One: my wife should say to her mother, "I hear what you're saying. But before I can do that, I would like to review with my husband. It seems different from what he wants, and if you want to change our mind, you can discuss it with him."
Then my wife should bring it to me: "I am feeling angry and frustrated that my mother wants things done a certain way and we aren't. I am hearing her and we're not satisfying this demand and she's taking it out on me. I feel caught in a hard place right now."
Notice how I don't say that she must condemn or break with her mother. But she does need to place the right order.
Without it, we had turmoil and conflict.
On my end, I am doing battle with someone who is behind the shadows, and must face head-on shame and condemnation against a contract or expectation that was never set.
On my wife's end, she feels frustration from both sides, but has tied too much identity to the mother.

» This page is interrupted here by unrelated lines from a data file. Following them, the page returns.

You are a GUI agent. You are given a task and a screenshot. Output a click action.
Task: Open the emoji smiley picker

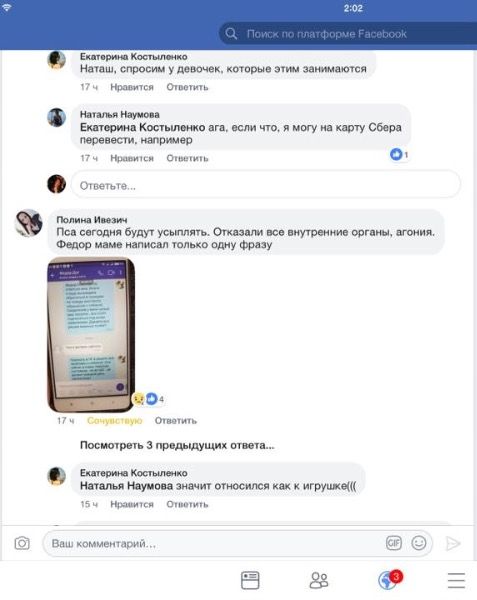tap(419, 543)
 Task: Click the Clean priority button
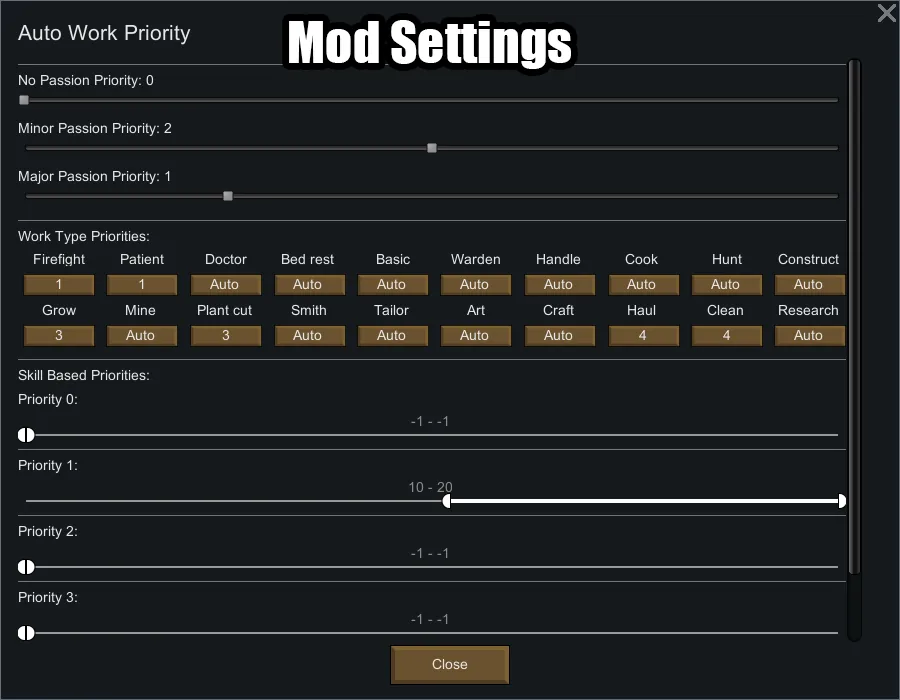(x=725, y=335)
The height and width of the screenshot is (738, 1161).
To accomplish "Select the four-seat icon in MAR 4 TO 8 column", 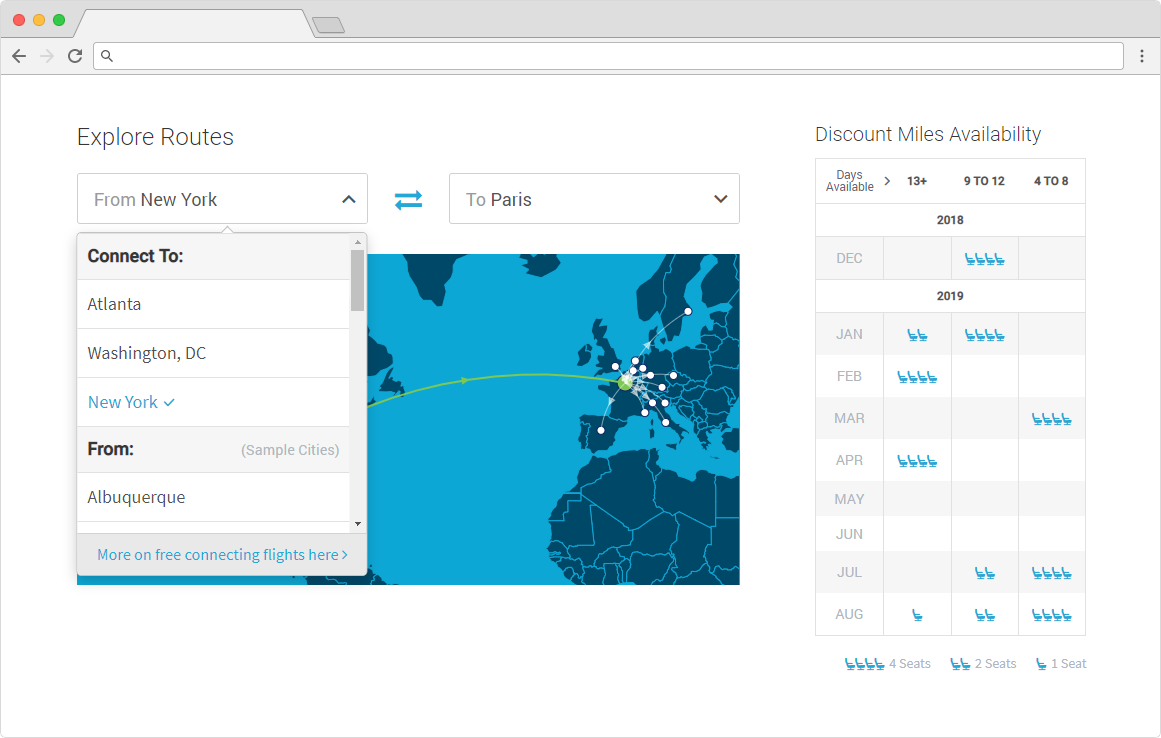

Spend time each one asking the nature of separation from your respective parents.
This is not only in-person or live moments.
But it is also things that may be difficult to release: patterns, habits, and old hurts.
But in-person or live moments have the priority if they are controlling or setting expectdations
Discuss the honest nature of your relationship with your parents. Be prepared to share or confess if you are too closely tied and explore whether you have put contracts on your spouse from your parents, but done so that breaks one-flesh, rather than working on them together.
As above, there is safe language to use to ask for help.
Pray for awareness and truth of the standing with your parents
Pray for clarity and invite safety so you can share.